The illustration of a particular order to the blocks does not
necessarily imply that there is a required or preferred order for
the blocks and the order and arrangement of the block may be
varied. Furthermore, it may be possible for some blocks to be
omitted.
[0177] Where a structural feature has been described, it may be
replaced by means for performing one or more of the functions of
the structural feature whether that function or those functions are
explicitly or implicitly described.
[0178] As used here `module` refers to a unit or apparatus that
excludes certain parts/components that would be added by an end
manufacturer or a user.
[0179] The term `comprise` is used in this document with an
inclusive not an exclusive meaning. That is any reference to X
comprising Y indicates that X may comprise only one Y or may
comprise more than one Y. If it is intended to use `comprise` with
an exclusive meaning then it will be made clear in the context by
referring to "comprising only one.." or by using "consisting".

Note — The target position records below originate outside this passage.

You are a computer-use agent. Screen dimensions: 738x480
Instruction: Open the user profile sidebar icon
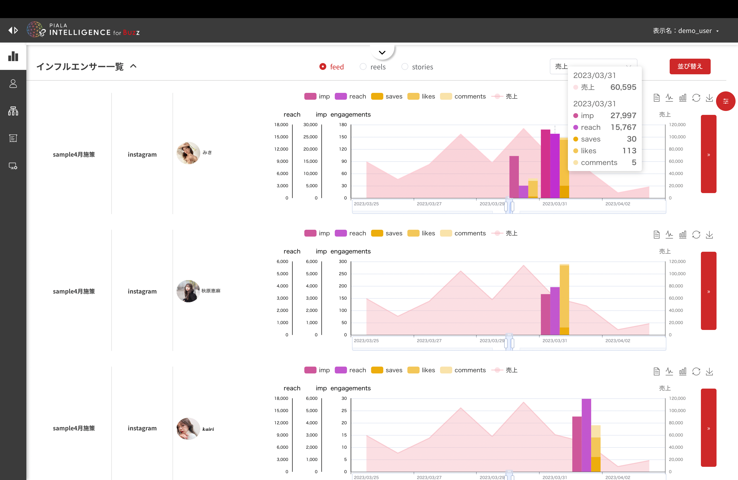(x=13, y=84)
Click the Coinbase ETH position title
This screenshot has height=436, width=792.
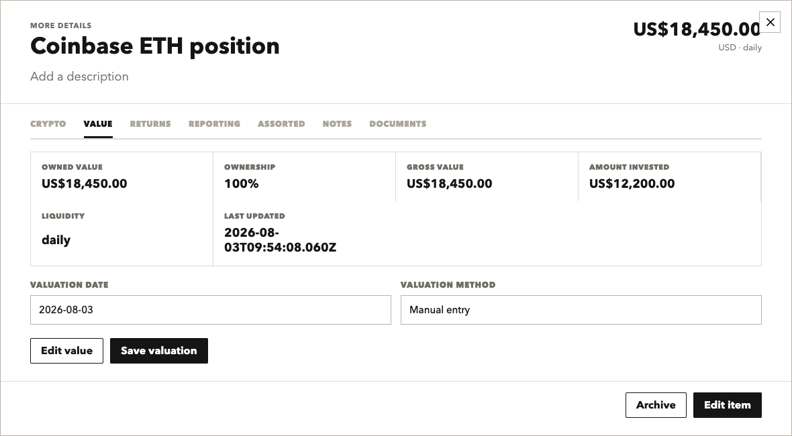[x=155, y=46]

[0180] In this brief description, reference has been made to
various examples. The description of features or functions in
relation to an example indicates that those features or functions
are present in that example. The use of the term `example` or `for
example` or `may` in the text denotes, whether explicitly stated or
not, that such features or functions are present in at least the
described example, whether described as an example or not, and that
they can be, but are not necessarily, present in some of or all
other examples. Thus `example`, `for example` or `may` refers to a
particular instance in a class of examples. A property of the
instance can be a property of only that instance or a property of
the class or a property of a sub-class of the class that includes
some but not all of the instances in the class. It is therefore
implicitly disclosed that a features described with reference to
one example but not with reference to another example, can where
possible be used in that other example but does not necessarily
have to be used in that other example.
[0181] Although embodiments of the present invention have been
described in the preceding paragraphs with reference to various
examples, it should be appreciated that modifications to the
examples given can be made without departing from the scope of the
invention as claimed.
[0182] Features described in the preceding description may be used
in combinations other than the combinations explicitly
described.
[0183] Although functions have been described with reference to
certain features, those functions may be performable by other
features whether described or not.
[0184] Although features have been described with reference to
certain embodiments, those features may also be present in other
embodiments whether described or not.
[0185] Whilst endeavoring in the foregoing specification to draw
attention to those features of the invention believed to be of
particular importance it should be understood that the Applicant
claims protection in respect of any patentable feature or
combination of features hereinbefore referred to and/or shown in
the drawings whether or not particular emphasis has been placed
thereon.
* * * * *